Why you’ll love this recipe
- Simple however scrumptious: the perfect ratatouille recipe ever. This baked ratatouille recipe is so, so tasty and it wants only a handful of substances, together with the veggies, just a few savory herbs, and additional virgin olive oil. The herbs create a beautiful, savory sauce with the garlic and the tomatoes. And all you should do is chop the veggies and toss them with the seasonings in a baking dish, bung all of it into the oven, and shortly you may be eating like a French chef.
- Wholesome recipe. The colourful greens in ratatouille will really make you are feeling like you might be consuming the rainbow.
- Soy-free, nut-free, gluten-free and vegan. I am unable to consider many widespread French recipes which are vegan-friendly, however how will you stay mad at them once they gave us the very vegan ratatouille?
Elements
- Greens: Eggplant, bell peppers (crimson or yellow), summer time squash (like yellow squash or zucchini) and tomatoes. Use this actual mixture of veggies, as a result of there’s one thing magical about their flavors working collectively that at all times leaves me in awe.
- Herbs: Garlic, rosemary, oregano and thyme. You may as well use dried herbs as a substitute of contemporary. See recipe field for actual portions. When you have a jar of herbes de Provence, which comprises some further herbs like summer time savory, you should utilize that as a substitute. You may as well use contemporary parsley, contemporary oregano or contemporary basil for garnish.
- Additional virgin olive oil. Use a very good glug of olive oil for the perfect taste.
Recipe FAQs
Ratatouille has a scrumptious medley of flavors from the greens: candy from the bell peppers, tangy from the tomatoes and nutty from the eggplant. The greens soak up the savory aroma of the herbs as they bake, including extra complexity and richness.

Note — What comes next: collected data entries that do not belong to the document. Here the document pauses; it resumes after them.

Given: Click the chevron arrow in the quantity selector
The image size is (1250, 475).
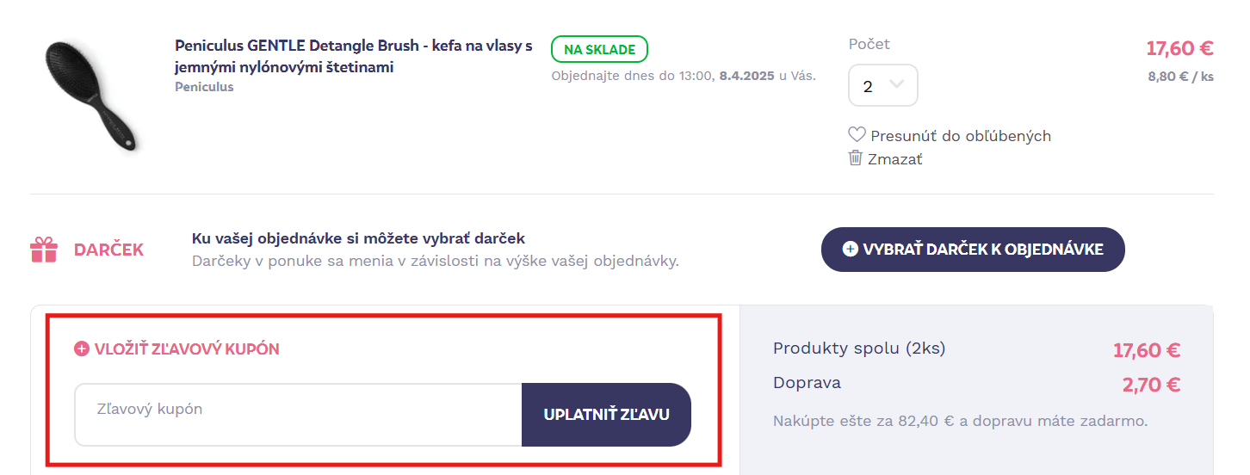Looking at the screenshot, I should point(896,84).

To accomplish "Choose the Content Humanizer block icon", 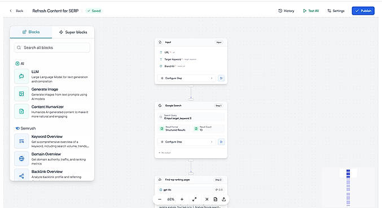I will pos(21,111).
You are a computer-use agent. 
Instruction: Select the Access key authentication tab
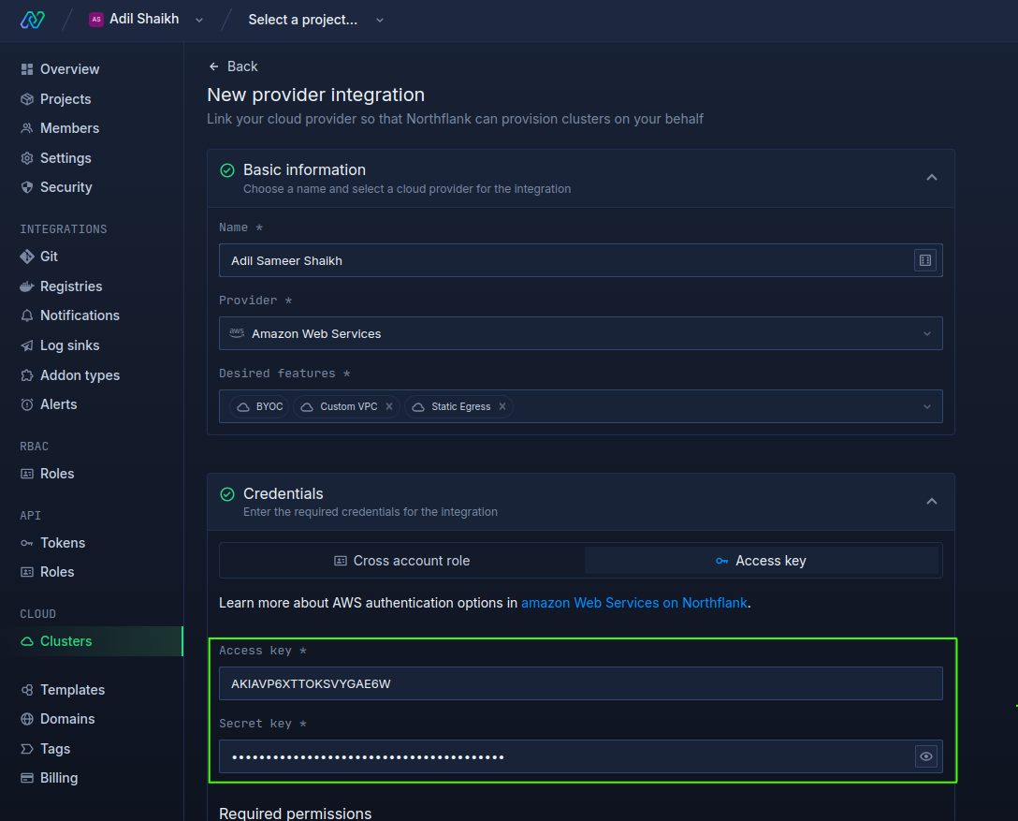pyautogui.click(x=761, y=560)
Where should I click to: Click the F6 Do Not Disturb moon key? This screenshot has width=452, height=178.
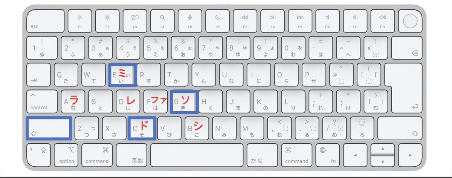tap(217, 21)
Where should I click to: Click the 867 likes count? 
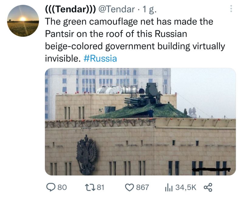(x=142, y=187)
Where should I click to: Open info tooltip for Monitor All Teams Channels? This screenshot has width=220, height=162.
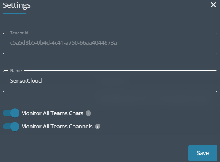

Eggplant provides the creaminess so important to an ideal ratatouille. I do know there are eggplant haters on the market however in the event you style eggplant in ratatouille, I wager you’ll now not be one. When you completely will not use it, simply depart it out and add extra peppers.
When you use different veggies, you’ll seemingly get a dish of very flavorful roasted veggies, but it surely will not be a ratatouille.
Sure! Use a tablespoon and add extra if wanted.
Serving strategies
Ratatouille might be served each as a most important dish or as a facet dish. Pair it with:
Storage directions
- Refrigerate: Retailer the ratatouille in an hermetic container within the fridge for as much as 4 days.
- Freeze: Freeze in a freezer-safe container as much as three months.
- Thaw and reheat on the stovetop, within the microwave or in a 350-degree Fahrenheit/180-degree Celsius oven till warmed via.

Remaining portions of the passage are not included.